Task requirements →
Run through the data and copy out every line that mentions the word "agent".

*** Opening Stored data ***

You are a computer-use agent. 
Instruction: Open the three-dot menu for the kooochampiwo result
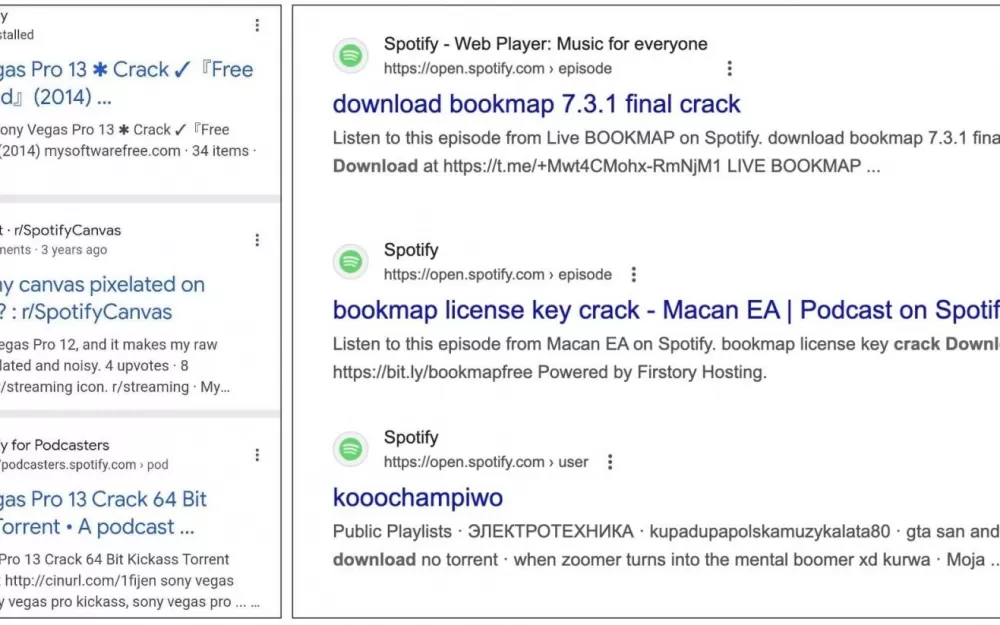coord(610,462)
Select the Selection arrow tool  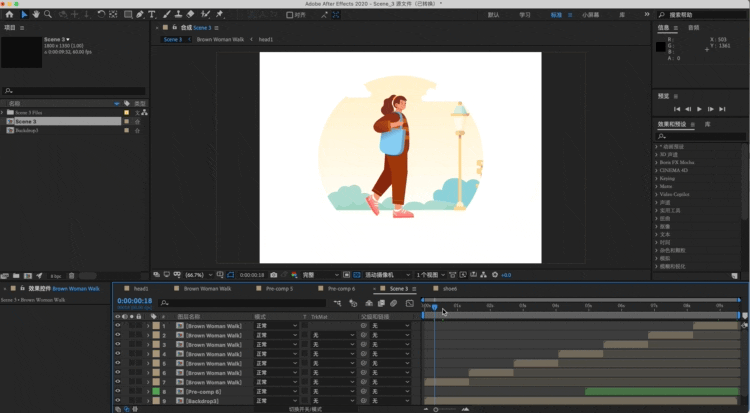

*** Closing Stored data ***
*** Opening Stored data ***

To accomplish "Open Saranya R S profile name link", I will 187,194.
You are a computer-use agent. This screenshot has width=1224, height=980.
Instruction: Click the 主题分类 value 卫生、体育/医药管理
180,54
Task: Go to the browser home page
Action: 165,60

*** Closing Stored data ***
*** Opening Stored data ***

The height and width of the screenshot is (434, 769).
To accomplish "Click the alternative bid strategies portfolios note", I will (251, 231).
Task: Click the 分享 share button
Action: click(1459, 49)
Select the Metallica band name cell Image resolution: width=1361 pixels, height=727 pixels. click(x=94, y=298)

*** Closing Stored data ***

Response →
You are a computer-use agent. 
You are a computer-use agent. This screenshot has width=1224, height=980.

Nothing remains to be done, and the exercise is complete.